- Written task:
List every line in the entries below that contains the string "entry", treating uppercase and lowercase as different.

- Dataset entries:
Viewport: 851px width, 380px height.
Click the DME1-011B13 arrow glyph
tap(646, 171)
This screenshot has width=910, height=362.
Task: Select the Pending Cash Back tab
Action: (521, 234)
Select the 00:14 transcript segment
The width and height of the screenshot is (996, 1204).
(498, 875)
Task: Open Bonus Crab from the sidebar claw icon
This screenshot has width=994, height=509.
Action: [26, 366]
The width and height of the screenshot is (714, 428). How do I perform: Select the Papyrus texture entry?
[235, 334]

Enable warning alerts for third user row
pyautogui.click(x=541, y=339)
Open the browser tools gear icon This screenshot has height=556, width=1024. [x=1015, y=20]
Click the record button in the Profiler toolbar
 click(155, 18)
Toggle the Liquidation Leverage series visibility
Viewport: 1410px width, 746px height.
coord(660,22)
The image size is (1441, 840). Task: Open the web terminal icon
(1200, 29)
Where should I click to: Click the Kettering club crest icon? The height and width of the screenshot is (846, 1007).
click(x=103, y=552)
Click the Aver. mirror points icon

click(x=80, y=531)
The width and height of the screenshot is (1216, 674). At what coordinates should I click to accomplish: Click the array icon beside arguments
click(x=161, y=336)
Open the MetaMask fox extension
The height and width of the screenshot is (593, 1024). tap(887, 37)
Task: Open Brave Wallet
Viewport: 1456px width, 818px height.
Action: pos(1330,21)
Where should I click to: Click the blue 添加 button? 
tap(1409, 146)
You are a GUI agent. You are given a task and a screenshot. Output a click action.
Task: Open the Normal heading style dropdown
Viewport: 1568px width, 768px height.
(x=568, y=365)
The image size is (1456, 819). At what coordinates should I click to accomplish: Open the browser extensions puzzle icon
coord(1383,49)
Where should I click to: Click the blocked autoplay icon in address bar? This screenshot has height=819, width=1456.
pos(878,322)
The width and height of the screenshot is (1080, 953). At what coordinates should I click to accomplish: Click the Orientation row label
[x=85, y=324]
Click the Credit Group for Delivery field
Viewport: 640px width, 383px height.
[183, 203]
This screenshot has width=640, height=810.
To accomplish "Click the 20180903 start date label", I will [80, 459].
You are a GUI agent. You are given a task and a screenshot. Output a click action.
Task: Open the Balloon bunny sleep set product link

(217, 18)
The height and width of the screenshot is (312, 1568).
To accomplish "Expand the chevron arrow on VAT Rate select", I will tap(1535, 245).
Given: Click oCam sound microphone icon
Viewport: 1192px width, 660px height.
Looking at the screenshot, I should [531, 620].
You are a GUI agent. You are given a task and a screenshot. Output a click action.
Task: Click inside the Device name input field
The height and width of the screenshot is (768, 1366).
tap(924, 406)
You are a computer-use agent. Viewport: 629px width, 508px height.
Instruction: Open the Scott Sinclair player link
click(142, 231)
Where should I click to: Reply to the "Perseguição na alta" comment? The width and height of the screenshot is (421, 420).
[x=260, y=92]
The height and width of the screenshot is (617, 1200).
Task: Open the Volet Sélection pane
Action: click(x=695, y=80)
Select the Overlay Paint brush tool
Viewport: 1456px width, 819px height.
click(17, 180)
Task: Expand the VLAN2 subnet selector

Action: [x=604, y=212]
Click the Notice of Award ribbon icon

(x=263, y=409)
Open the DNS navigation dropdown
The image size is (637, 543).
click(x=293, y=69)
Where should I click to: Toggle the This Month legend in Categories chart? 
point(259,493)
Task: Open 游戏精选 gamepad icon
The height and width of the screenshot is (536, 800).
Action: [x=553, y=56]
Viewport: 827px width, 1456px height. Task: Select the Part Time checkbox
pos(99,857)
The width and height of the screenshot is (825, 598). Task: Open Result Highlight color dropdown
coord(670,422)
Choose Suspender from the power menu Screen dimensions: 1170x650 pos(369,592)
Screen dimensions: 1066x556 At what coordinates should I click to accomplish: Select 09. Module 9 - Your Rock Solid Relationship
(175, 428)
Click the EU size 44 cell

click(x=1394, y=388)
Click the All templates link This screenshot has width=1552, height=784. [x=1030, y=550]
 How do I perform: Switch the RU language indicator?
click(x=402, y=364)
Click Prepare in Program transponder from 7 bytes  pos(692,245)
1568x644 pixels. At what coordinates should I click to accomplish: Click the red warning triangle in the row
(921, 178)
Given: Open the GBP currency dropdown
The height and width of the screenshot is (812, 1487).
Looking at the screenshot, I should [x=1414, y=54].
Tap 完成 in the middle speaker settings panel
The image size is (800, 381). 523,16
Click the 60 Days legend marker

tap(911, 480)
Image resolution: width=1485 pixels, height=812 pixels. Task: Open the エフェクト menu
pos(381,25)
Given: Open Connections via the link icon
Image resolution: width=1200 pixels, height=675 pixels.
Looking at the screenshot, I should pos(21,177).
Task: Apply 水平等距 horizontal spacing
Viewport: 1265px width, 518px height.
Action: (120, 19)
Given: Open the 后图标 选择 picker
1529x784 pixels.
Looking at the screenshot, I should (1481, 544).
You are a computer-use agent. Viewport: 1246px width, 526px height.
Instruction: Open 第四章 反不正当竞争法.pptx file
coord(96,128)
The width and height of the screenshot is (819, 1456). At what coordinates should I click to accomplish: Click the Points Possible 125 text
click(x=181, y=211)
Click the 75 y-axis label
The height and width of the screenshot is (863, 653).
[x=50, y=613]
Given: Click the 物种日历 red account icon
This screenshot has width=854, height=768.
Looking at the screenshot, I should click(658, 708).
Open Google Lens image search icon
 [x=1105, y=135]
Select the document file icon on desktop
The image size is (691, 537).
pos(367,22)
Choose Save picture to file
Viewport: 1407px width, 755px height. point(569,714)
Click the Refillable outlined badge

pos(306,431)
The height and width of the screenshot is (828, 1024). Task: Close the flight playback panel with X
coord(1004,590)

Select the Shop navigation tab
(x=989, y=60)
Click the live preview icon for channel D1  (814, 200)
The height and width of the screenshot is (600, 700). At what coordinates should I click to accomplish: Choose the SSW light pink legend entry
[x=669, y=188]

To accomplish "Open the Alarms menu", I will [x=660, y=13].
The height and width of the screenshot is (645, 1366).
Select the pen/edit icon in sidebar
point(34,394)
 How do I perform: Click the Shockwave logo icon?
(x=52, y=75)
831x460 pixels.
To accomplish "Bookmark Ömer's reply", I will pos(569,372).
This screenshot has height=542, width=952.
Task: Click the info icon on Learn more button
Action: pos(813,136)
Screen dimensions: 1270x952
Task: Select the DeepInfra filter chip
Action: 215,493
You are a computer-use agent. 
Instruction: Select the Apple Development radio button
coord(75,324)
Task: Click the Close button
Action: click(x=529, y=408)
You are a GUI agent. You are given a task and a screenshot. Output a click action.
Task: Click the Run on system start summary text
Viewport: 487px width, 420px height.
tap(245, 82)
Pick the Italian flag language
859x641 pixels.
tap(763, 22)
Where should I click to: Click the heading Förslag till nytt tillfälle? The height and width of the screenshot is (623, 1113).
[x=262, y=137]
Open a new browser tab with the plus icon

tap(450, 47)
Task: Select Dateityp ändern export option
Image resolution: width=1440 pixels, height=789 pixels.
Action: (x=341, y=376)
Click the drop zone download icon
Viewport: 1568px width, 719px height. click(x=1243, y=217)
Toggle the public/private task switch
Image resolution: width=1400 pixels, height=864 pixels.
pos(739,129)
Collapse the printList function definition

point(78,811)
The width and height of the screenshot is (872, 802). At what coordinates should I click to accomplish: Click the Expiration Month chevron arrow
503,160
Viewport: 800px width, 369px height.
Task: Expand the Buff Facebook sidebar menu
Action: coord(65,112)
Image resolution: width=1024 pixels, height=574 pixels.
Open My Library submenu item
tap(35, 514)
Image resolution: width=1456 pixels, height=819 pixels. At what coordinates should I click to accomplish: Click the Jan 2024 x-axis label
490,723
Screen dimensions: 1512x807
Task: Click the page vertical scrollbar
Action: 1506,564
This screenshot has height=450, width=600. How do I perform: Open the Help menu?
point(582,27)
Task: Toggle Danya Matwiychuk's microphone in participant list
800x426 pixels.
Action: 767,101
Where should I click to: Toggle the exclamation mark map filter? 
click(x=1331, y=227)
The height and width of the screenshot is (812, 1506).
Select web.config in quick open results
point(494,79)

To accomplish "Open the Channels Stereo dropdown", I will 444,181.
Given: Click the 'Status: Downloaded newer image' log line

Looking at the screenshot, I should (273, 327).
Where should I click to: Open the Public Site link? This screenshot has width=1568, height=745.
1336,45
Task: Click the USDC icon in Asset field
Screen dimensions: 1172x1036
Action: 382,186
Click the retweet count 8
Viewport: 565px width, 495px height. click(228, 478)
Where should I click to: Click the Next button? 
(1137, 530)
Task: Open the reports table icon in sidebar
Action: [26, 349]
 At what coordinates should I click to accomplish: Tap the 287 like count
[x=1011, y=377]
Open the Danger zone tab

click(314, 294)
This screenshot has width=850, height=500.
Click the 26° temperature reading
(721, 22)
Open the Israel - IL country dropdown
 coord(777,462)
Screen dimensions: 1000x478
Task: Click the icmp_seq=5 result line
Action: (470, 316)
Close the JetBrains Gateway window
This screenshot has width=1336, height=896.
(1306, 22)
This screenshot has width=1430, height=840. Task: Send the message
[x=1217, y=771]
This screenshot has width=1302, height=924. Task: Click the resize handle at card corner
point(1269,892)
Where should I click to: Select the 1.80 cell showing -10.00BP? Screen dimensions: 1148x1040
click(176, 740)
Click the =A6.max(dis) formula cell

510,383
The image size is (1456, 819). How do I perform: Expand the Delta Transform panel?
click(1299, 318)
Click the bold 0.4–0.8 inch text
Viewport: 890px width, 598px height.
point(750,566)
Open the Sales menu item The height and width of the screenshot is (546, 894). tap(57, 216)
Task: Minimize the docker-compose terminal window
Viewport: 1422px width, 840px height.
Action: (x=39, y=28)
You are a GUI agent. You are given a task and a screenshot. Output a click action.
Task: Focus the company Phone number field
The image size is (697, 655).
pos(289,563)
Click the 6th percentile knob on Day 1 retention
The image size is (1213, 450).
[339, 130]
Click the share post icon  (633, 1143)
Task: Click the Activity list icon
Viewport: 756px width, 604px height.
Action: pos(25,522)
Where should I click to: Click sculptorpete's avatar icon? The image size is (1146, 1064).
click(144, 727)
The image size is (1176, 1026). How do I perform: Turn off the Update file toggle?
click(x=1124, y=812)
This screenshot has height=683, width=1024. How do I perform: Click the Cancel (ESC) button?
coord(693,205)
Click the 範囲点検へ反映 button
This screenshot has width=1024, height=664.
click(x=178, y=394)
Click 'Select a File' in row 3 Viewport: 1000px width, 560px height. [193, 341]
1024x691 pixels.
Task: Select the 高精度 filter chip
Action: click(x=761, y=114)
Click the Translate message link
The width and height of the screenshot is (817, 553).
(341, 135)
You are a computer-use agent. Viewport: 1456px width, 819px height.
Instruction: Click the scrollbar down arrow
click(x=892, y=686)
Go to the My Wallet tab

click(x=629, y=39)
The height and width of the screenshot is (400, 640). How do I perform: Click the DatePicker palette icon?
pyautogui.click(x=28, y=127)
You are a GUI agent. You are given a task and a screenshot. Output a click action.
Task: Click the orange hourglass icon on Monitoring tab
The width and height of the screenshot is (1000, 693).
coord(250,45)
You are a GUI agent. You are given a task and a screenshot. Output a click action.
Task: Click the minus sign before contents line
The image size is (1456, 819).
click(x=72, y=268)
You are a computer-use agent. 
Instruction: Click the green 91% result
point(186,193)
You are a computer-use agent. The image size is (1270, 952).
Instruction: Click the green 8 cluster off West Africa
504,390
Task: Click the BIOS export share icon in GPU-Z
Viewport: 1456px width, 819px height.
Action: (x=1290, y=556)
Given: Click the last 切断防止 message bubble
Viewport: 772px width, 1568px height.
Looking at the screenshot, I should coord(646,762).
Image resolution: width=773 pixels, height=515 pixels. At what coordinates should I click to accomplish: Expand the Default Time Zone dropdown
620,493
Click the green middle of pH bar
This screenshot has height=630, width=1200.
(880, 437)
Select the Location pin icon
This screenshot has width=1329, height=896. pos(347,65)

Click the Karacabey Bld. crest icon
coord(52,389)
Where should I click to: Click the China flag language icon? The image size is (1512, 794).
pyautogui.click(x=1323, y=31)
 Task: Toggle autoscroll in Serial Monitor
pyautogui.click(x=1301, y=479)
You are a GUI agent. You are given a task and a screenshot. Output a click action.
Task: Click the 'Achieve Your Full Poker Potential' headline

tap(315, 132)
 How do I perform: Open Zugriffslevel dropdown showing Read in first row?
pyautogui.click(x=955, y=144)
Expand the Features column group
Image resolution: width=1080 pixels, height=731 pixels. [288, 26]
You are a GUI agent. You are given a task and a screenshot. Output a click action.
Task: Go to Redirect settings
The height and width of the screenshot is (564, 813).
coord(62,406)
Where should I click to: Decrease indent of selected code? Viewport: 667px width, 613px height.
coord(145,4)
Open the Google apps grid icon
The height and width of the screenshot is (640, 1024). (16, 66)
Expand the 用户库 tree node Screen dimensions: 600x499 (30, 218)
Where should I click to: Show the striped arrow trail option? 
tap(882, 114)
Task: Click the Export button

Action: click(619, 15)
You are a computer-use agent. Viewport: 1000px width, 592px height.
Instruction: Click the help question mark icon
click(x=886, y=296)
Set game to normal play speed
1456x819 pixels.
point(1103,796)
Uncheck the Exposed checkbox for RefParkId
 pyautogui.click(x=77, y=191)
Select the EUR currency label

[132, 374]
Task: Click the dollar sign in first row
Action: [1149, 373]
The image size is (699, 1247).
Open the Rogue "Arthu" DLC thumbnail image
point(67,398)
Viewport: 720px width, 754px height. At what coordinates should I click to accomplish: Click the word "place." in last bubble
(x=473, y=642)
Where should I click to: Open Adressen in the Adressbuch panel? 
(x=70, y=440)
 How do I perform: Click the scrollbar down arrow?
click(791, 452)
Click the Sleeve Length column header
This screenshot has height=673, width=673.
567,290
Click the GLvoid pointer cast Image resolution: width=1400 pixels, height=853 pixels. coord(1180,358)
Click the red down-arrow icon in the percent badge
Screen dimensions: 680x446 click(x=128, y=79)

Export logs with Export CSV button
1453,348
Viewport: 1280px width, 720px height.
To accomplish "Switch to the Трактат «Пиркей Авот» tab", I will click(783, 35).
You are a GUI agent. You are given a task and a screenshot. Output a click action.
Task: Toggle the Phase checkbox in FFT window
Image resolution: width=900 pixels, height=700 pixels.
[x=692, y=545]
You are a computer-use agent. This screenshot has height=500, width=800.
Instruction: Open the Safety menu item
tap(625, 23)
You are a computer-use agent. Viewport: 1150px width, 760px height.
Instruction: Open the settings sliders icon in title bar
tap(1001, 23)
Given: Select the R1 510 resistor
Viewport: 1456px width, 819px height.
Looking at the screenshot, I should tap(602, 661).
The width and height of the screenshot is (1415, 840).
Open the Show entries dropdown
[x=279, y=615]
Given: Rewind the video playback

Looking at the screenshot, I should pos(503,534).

- Response to this task:
The width and height of the screenshot is (714, 428). How do I perform: Select the Papyrus texture entry?
The height and width of the screenshot is (600, 700). At what coordinates should I click to accomplish: Choose the SSW light pink legend entry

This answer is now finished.